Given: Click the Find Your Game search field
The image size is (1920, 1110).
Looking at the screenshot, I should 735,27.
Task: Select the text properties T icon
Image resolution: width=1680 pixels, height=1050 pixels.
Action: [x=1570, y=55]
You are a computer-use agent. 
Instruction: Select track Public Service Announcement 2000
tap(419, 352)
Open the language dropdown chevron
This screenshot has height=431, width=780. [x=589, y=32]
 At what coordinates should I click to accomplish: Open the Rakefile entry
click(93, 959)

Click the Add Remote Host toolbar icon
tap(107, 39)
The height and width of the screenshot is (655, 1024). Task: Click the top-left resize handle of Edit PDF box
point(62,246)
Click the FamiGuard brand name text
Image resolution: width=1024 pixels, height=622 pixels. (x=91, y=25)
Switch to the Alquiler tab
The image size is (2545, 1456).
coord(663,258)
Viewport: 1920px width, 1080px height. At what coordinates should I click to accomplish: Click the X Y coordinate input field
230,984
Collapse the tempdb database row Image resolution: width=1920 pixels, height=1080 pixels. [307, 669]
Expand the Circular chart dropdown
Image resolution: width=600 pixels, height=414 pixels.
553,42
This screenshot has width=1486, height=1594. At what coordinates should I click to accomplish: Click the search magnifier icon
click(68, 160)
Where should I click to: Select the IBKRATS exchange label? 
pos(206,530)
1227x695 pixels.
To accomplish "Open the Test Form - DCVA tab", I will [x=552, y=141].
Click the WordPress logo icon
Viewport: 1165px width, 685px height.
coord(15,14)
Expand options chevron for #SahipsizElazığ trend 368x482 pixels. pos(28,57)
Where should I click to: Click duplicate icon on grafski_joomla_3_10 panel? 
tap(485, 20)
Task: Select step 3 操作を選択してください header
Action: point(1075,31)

*Direction*
Rewrite all the records above, changing each "At what coordinates should I click to accomplish" to "Which point should I click to accomplish" and keeping everything else the same.

*The output*
Given: Click the Find Your Game search field
The image size is (1920, 1110).
Looking at the screenshot, I should 735,27.
Task: Select the text properties T icon
Image resolution: width=1680 pixels, height=1050 pixels.
Action: [x=1570, y=55]
You are a computer-use agent. 
Instruction: Select track Public Service Announcement 2000
tap(419, 352)
Open the language dropdown chevron
This screenshot has height=431, width=780. [x=589, y=32]
 Which point should I click to accomplish: Open the Rakefile entry
click(93, 959)

Click the Add Remote Host toolbar icon
tap(107, 39)
The height and width of the screenshot is (655, 1024). Task: Click the top-left resize handle of Edit PDF box
point(62,246)
Click the FamiGuard brand name text
Image resolution: width=1024 pixels, height=622 pixels. (x=91, y=25)
Switch to the Alquiler tab
The image size is (2545, 1456).
coord(663,258)
Viewport: 1920px width, 1080px height. Which point should I click to accomplish: Click the X Y coordinate input field
230,984
Collapse the tempdb database row Image resolution: width=1920 pixels, height=1080 pixels. [307, 669]
Expand the Circular chart dropdown
Image resolution: width=600 pixels, height=414 pixels.
553,42
This screenshot has width=1486, height=1594. Which point should I click to accomplish: Click the search magnifier icon
click(68, 160)
Where should I click to: Select the IBKRATS exchange label? 
pos(206,530)
1227x695 pixels.
To accomplish "Open the Test Form - DCVA tab", I will [x=552, y=141].
Click the WordPress logo icon
Viewport: 1165px width, 685px height.
coord(15,14)
Expand options chevron for #SahipsizElazığ trend 368x482 pixels. pos(28,57)
Where should I click to: Click duplicate icon on grafski_joomla_3_10 panel? 
tap(485, 20)
Task: Select step 3 操作を選択してください header
Action: point(1075,31)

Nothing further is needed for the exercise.